_Exercise brief_. Retype the data that follows exactly. No pictures belong in the copy.
╭──
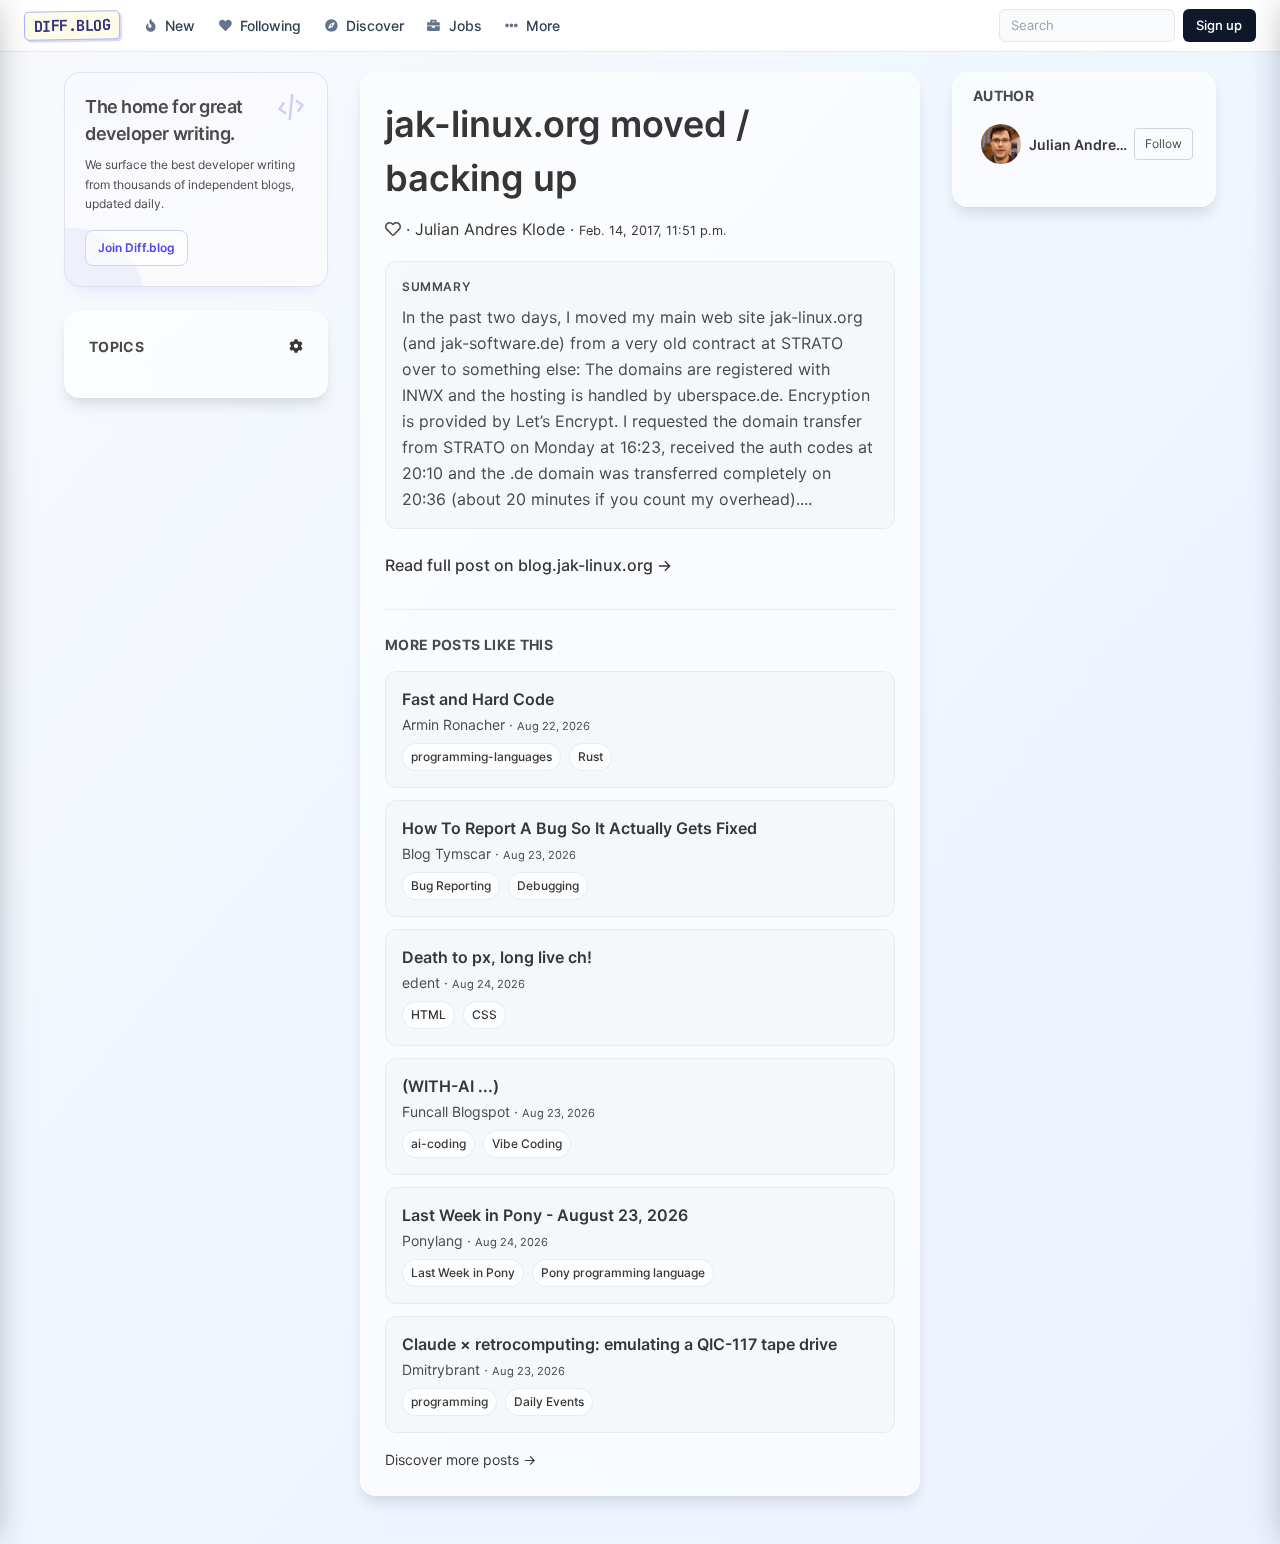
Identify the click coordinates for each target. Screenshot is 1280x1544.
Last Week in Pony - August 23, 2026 (545, 1215)
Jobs (465, 25)
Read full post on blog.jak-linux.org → (528, 565)
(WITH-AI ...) (450, 1086)
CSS (484, 1014)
╰──
_Result_.
Identify the click coordinates for each target. Screenshot is 1280x1544.
Last Week in Pony - August 23, 2026 (545, 1215)
Jobs (465, 25)
Read full post on blog.jak-linux.org → (528, 565)
(WITH-AI ...) (450, 1086)
CSS (484, 1014)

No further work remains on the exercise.